- **Page extract**:
Abstract
In recent years, consciousness of high levels of societal and familial risk have made raising a ‘resilient child’ a key theme in parenting culture. Using evidence from the popular literature on parenting resilient children, this interpretive discourse-based critique explores the ways resilience has been conceptualised in the parenting advice literature. It suggests that this literature advocates a ‘resilience pedagogy’ that reflects social class differentials and dramatically expands the possibilities for parental intervention in children's lives. The analysis identifies clear links between resilience pedagogy and an emphasis on parenting strategies focused on fostering children's emotional competencies. While ostensibly legitimising and valuing children's emotional worlds, the underlying message of resilience pedagogy is more one of social control and conformity, in which parents become a primary means for the delivery of rationalised and therapeutic models of parent–child relationships that respond to larger political, cultural, and class-based visions of social order.
Notes
1. An internet search on resilience and parenting in August 2009 returned over four million hits.
2. See Hoffman (Citation2009) for a more complete discussion of the social emotional learning discourse in parenting.
3. The ‘slippage’ from constructs of resilience to those of emotional intelligence in the parenting literature is itself an interesting phenomenon. This may reflect the dominance of the social emotional theme across multiple fields of enquiry, including education and the workplace. Even recognising that resilience involves emotional dimensions and attitudes, the extent to which emotion is reduced to discussions that center on emotional control is cause for question.

- **Tasks**:
**a.** Reproduce word for word the portion of the text on resilience parenting from "2. See Hoffman" up to and including "cause for question.".
**b.** Condense the paragraph of the text on resilience parenting that opens "In recent years, consciousness of high levels" into a shorter version that keeps its main facts.
**c.** Answer these questions using the text on resilience parenting:
(i) In what month and year was the internet search on resilience and parenting carried out, and how many hits did it return?
(ii) With what kind of parenting strategies does the analysis identify clear links to resilience pedagogy?
(iii) Besides parenting, which fields of enquiry does the text name as sharing the dominance of the social emotional theme?

- **Supplied records**:
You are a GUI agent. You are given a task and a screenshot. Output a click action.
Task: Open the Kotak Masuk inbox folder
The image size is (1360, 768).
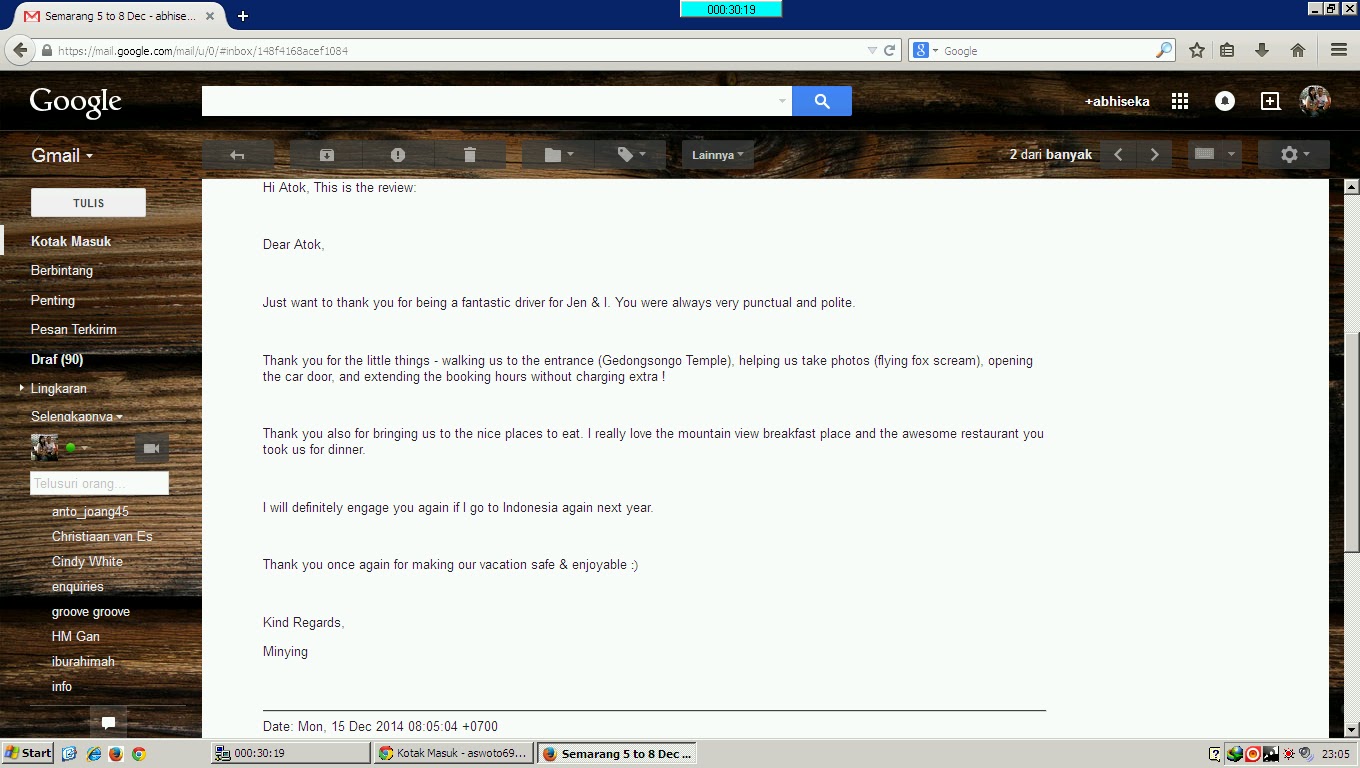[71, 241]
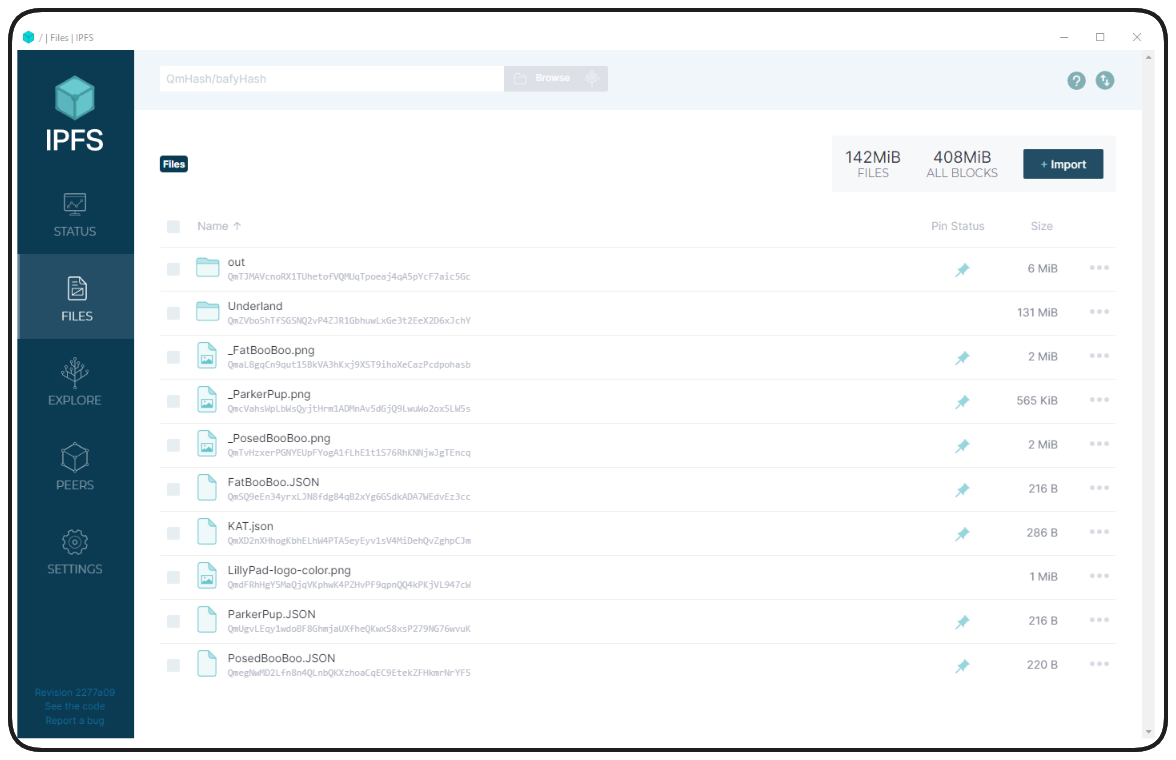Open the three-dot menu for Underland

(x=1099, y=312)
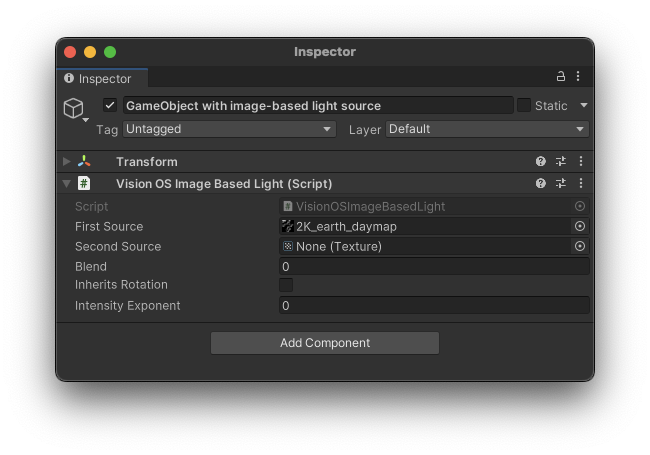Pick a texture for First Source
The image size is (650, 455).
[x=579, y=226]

- **List of solutions**:
**a.**
2. See Hoffman (Citation2009) for a more complete discussion of the social emotional learning discourse in parenting.
3. The ‘slippage’ from constructs of resilience to those of emotional intelligence in the parenting literature is itself an interesting phenomenon. This may reflect the dominance of the social emotional theme across multiple fields of enquiry, including education and the workplace. Even recognising that resilience involves emotional dimensions and attitudes, the extent to which emotion is reduced to discussions that center on emotional control is cause for question.

**b.** Growing awareness of high societal and familial risk has made raising a 'resilient child' a central theme in parenting culture. This interpretive, discourse-based critique draws on popular parenting advice literature to examine how that literature conceptualizes resilience. It argues that the literature promotes a 'resilience pedagogy' that reflects social class differences and greatly widens the scope for parents to intervene in children's lives. The analysis links this pedagogy to parenting strategies that build children's emotional competencies. Although the pedagogy appears to value children's emotional worlds, its underlying message concerns social control and conformity. In it, parents deliver rationalized, therapeutic models of parent–child relationships that answer to broader political, cultural, and class-based visions of social order.

**c.**
(i) August 2009; it returned over four million hits.
(ii) Parenting strategies focused on fostering children's emotional competencies.
(iii) Education and the workplace.